Our friends at Dataspora have a nice article on the more modern Map Reduce languages. A very good read and clearly a lot of thought went into preparing it.In passing we are rightfully taken to task for hiding a huge glob of code in a tar file that few people are likely to open. Using higher order tools could indeed make the code smaller. Perhaps small enough that we could share it in a more readable format. It is a good point and our only answer to it is we at Win-Vector LLC see ourselves as tool builders delivering complete tools that perform well defined tasks (like a logistic regression) so that most people do not have to open the tar file (but they can if they need to). That is: we believe in higher order languages tools, and we supply some of them. We also, however, like to minimize external dependencies so that our code can run on more systems.
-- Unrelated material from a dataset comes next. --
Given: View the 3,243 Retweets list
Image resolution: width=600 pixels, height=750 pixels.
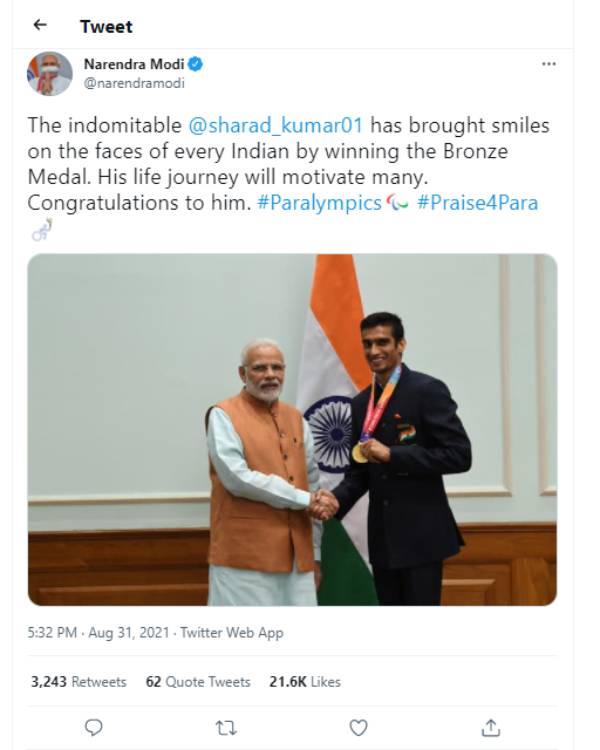Looking at the screenshot, I should [x=78, y=681].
Back to the tar file issue. We had been meaning to get our code up on github or some other public source control system. Instead we have HTMLified it (with some cross reference links, it still isn’t pretty). (edit: it is now up: WinVector/Logistic)
And Antonio Piccolboni, thanks for the great article.
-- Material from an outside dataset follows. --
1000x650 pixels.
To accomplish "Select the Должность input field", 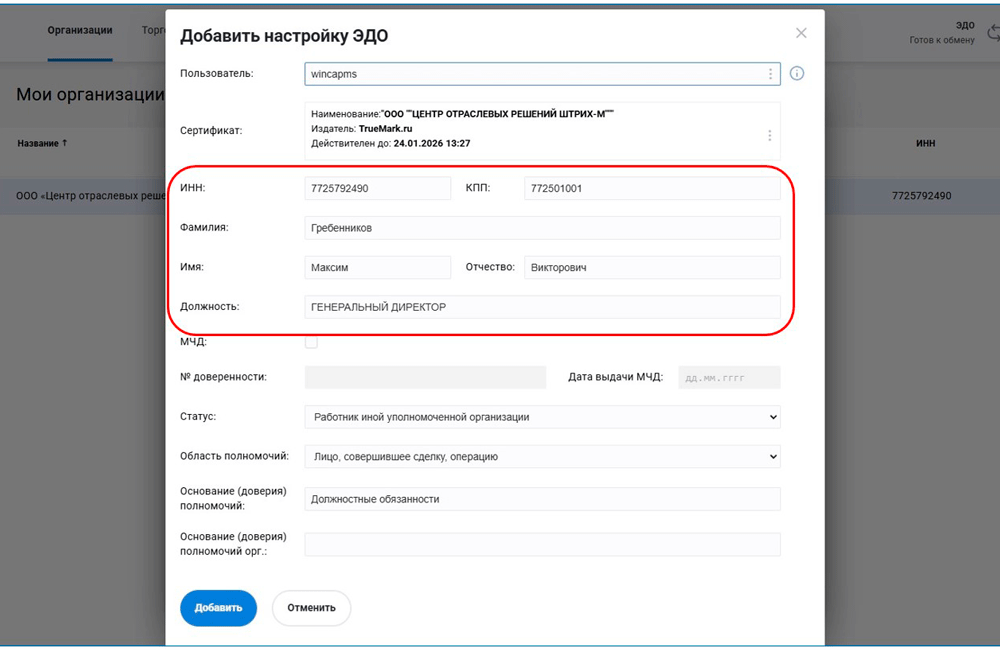I will click(x=541, y=307).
Categories: Computer Science
jmount
Data Scientist and trainer at Win Vector LLC. One of the authors of Practical Data Science with R.
Hi and thanks for your comments. I just wanted to apologize if my remarks came across as taking you to task for using java in that logistic regression example. It is clear that when data sets are large enough and programs are going to be run on a regular basis on large clusters there is little alternative to that, and the dependencies argument is also a factor. What I meant was to commend you for the effort, but also decry the code sprawl that even an expert implementor of this type of algorithms can not avoid. Maybe advancements in compiler technology and cheaper hardware will eventually let us code only for beauty; until then, as you say, a variety of tools and pragmatism are in order.
Antonio, I truly liked your article and don’t feel you said anything wrong. Thanks for the link and comments.